Guillaume Métayer, Nietzsche et Voltaire, Flammarion, 2011, 444 pages, 23 € 50.

Quel philosophe a vraiment pensé la poésie ?

Je suis nietzschéen par conséquent c’est en nietzschéen que je vous répondrai. L’essentiel de la façon dont Nietzsche a pensé la poésie est pour moi le lien qu’il a établi entre le caractère originellement métaphorique et fondamentalement axiologique du langage, c’est-à-dire que le langage est toujours image et valeur (dans son écrit posthume Vérité et mensonge au sens extra-moral, composé en 1873). Par là, ce n’est plus seulement la philosophie qui pense la poésie mais la poésie qui pense la philosophie, qui l’évalue, et la philosophie qui se pense elle-même par le biais de la poésie, celle que l’on écrit et celle que l’on lit, comme le fait Nietzsche. Bien sûr, à un niveau plus profond encore, l’activité imaginaire dépend de la musique et donc, chez le Nietzsche de la Naissance de la Tragédie (1872) et même plus tard, le langage des mots apparaît toujours limité par rapport au langage des sons qui le porte et le traverse. Les mots trahissent la musique en la figeant et en la généralisant, en employant des termes qui, pour être intelligibles, doivent être « communs » dans tous les sens du terme. La création de métaphores est donc à la fois activité poétique et philosophique, en même temps que propre à tout acte de langage, ce qui explique aussi la relation parfois polémique que ces deux activités entretiennent avec l’usage commun, ses évaluations réflexes, ce que l’on appelle les « préjugés ».

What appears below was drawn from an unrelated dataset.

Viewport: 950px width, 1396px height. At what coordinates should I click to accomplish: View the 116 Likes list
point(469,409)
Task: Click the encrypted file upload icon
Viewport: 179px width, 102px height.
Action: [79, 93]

Traduit par Pierre Vinclair et présenté par Guillaume Métayer.

Vous êtes spécialiste de Voltaire et Nietzsche, traducteur du hongrois, et poète. Est-ce que la philosophie sous-tend votre écriture poétique ?

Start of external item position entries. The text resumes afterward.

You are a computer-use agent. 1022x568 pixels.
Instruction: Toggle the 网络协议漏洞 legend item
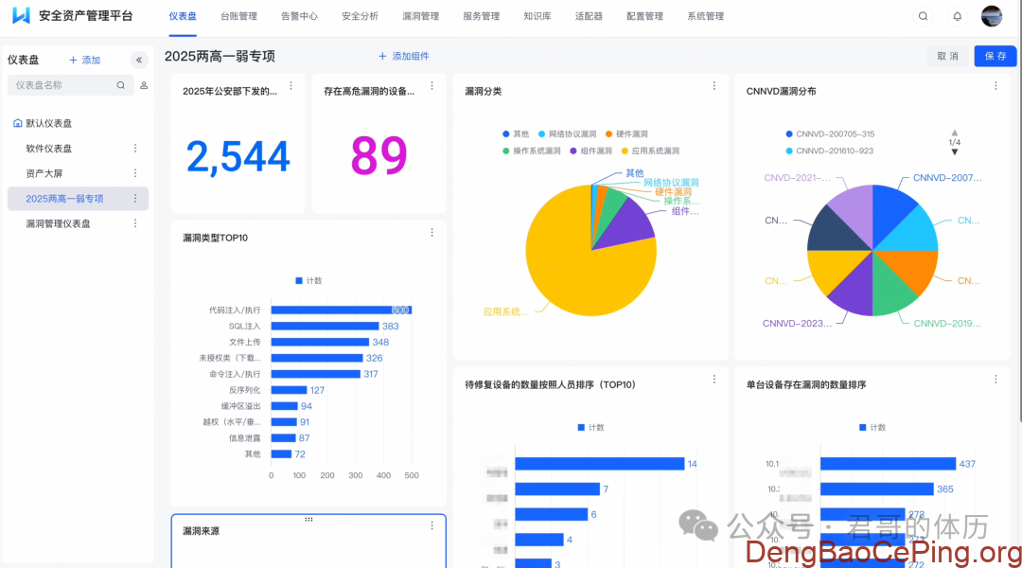566,134
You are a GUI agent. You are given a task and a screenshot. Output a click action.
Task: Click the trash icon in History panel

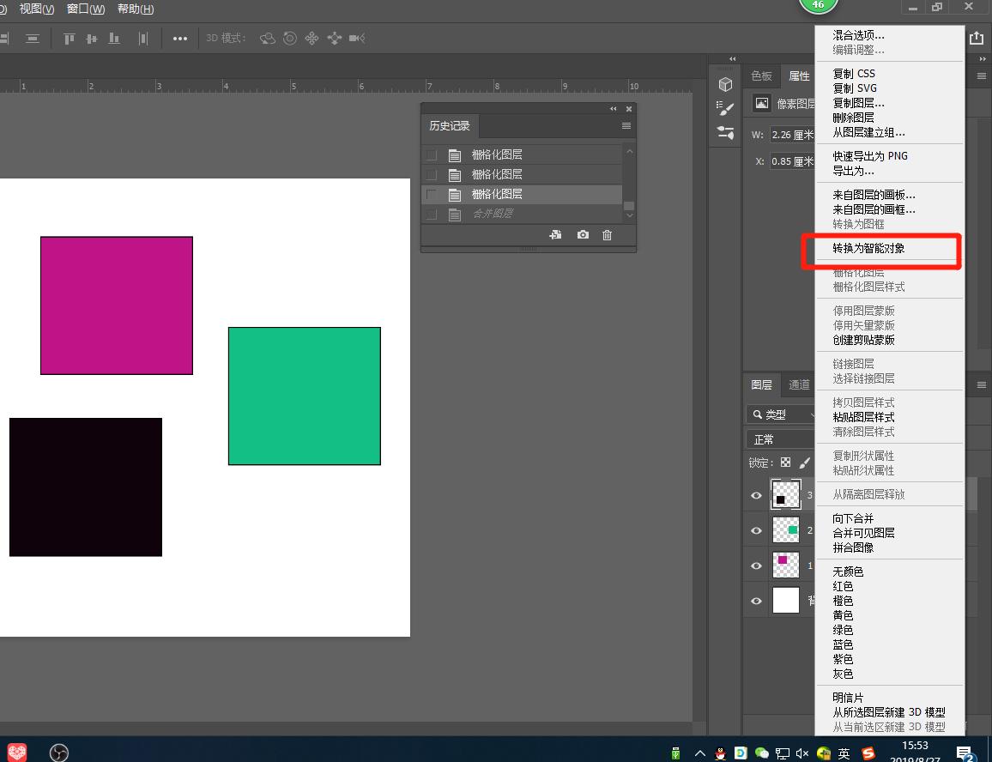point(607,235)
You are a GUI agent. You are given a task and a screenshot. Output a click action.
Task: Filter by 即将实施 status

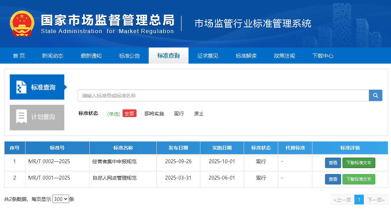tap(154, 114)
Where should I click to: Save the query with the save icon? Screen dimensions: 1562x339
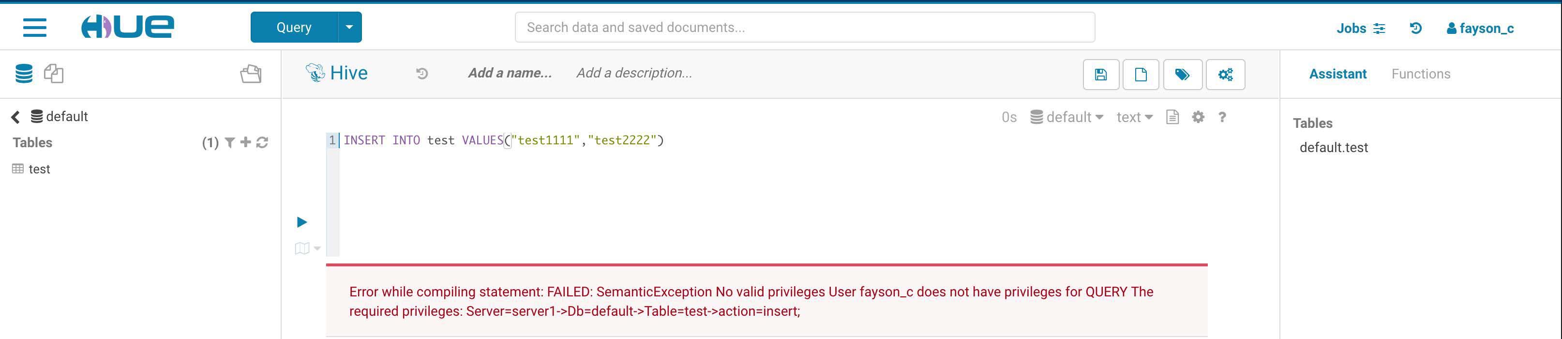[1101, 75]
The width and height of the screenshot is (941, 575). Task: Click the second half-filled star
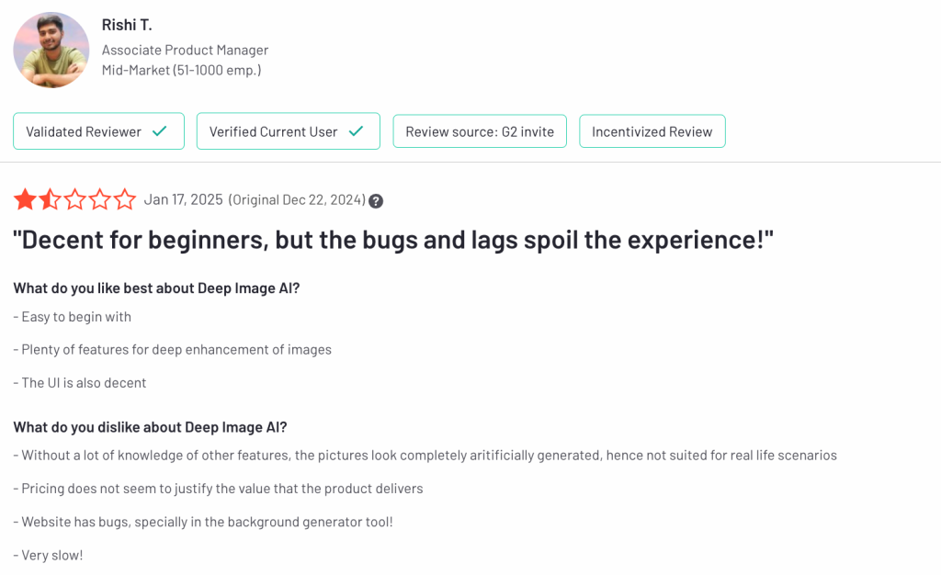pos(50,199)
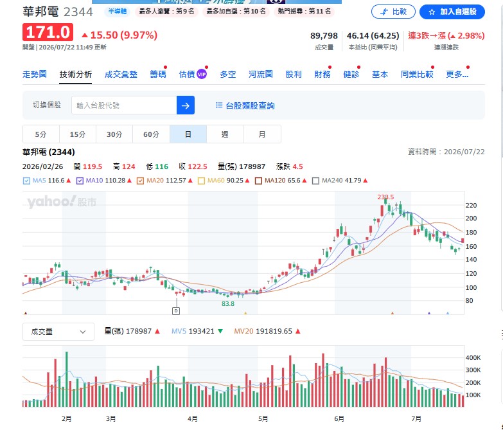Select the 60分 timeframe button
Screen dimensions: 503x430
tap(151, 134)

Nietzsche et Voltaire sont non seulement tous deux à leur manière des philosophes poètes mais aussi tous deux (quoique inégalement) des philologues, des analystes du langage et des langues, qui ont toujours eu affaire à la pluralité linguistique, tant antique et moderne, ce qui est logique lorsque, comme eux, on inscrit la pensée dans le langage au lieu de chercher à plier le langage à une pensée qui s’en voudrait abstraite alors qu’elle y est, pour ainsi dire, condamnée. Dans le cas plus particulier du hongrois, je suis allé jadis chercher cette langue dite rare comme une « antithèse ironique » au triomphe du globish, une langue que j’ai littéralement beaucoup de mal à comprendre car elle ne me semble liée à aucun rapport sensible du monde. Spontanément, je comprends mieux les énoncés dans une langue que je connais mal mais qui est incarnée par son locuteur que dans cette fausse langue, lourde de simplifications grossières pour les besoins de la communication et, bien sûr, chargée de dominations.

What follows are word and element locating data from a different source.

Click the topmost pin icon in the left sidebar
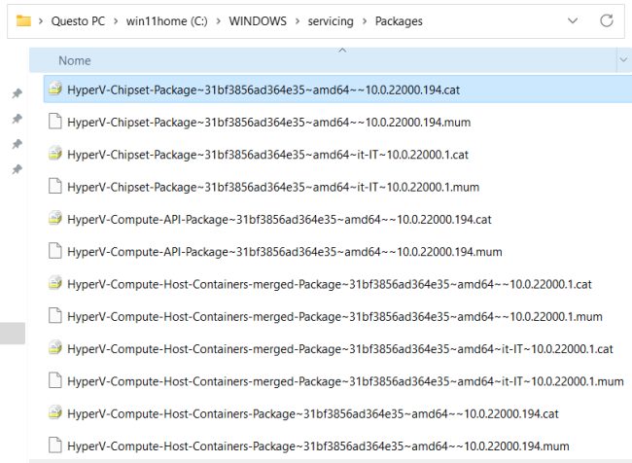The width and height of the screenshot is (632, 463). [17, 93]

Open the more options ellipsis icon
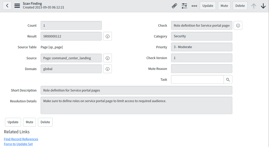(194, 6)
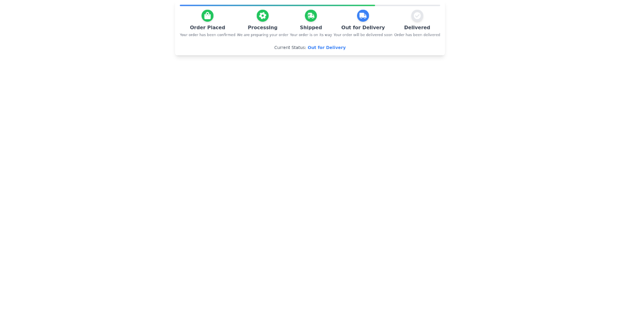This screenshot has height=325, width=620.
Task: Click the Shipped truck icon
Action: [311, 15]
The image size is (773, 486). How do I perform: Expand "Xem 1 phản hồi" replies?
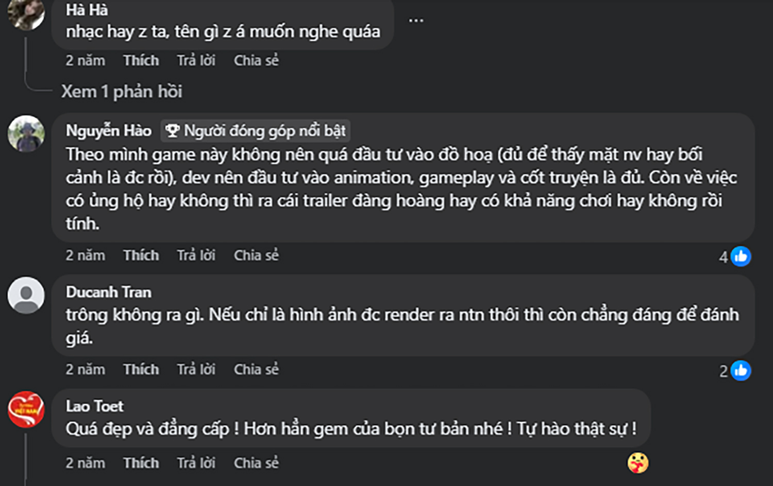(x=122, y=92)
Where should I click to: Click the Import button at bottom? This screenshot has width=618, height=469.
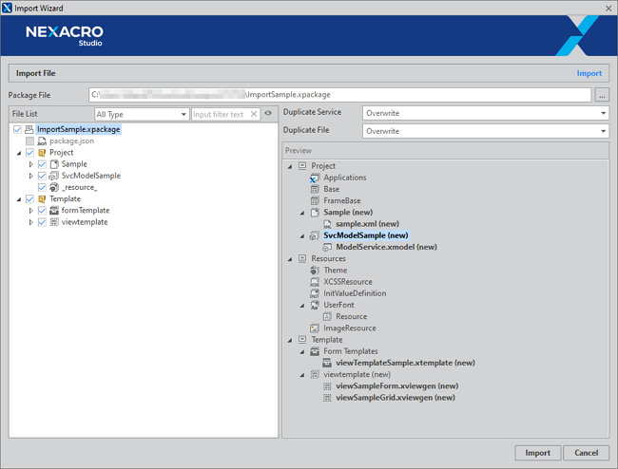537,453
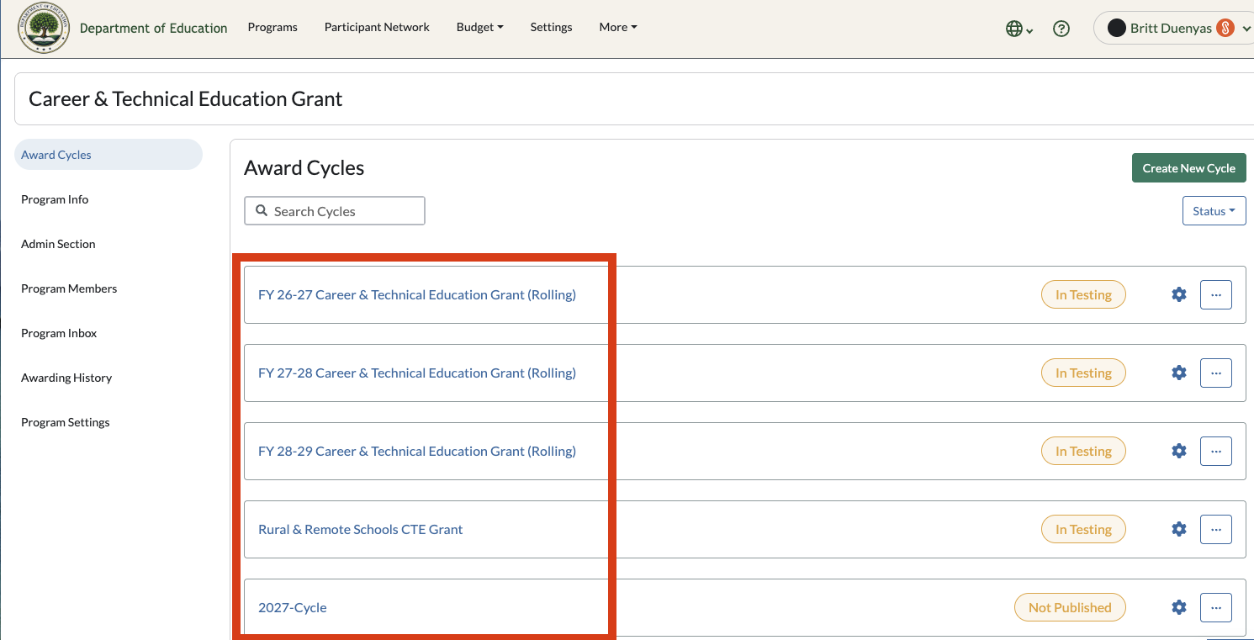Open ellipsis menu for FY 26-27 cycle
Viewport: 1254px width, 640px height.
(x=1216, y=294)
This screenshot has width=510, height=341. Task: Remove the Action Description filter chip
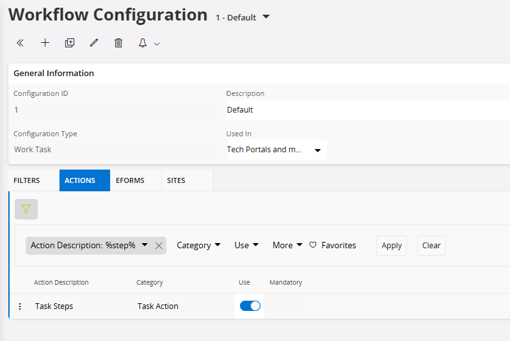[159, 246]
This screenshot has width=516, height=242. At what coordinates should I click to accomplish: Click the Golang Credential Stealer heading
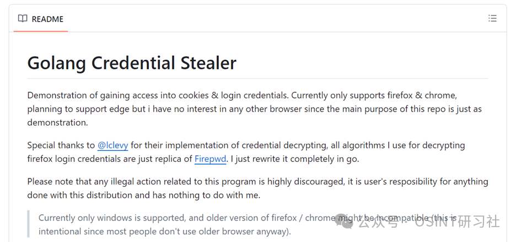tap(132, 62)
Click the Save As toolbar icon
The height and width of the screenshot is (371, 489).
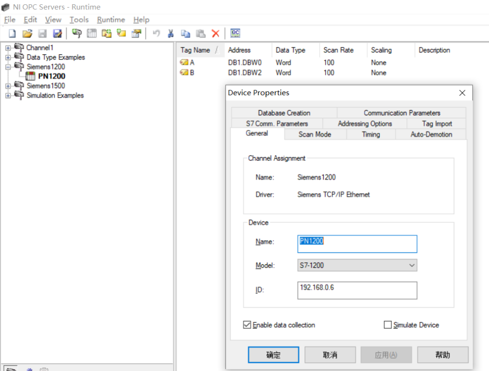click(58, 34)
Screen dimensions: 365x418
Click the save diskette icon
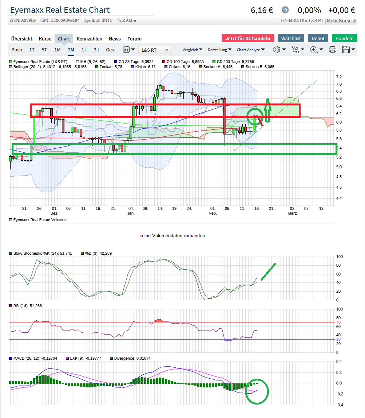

En somme, je suis certainement influencé par « mes » auteurs lorsque j’écris, non pas tant directement (comme une influence littéraire décelable à la manière classique de l’histoire littéraire, ou comme la mise en mots d’une doctrine préalable) que par une conception implicite de ce qu’il est possible d’espérer de la langue du poème aujourd’hui. 

Est-ce qu’elle motive la forme de vos textes ?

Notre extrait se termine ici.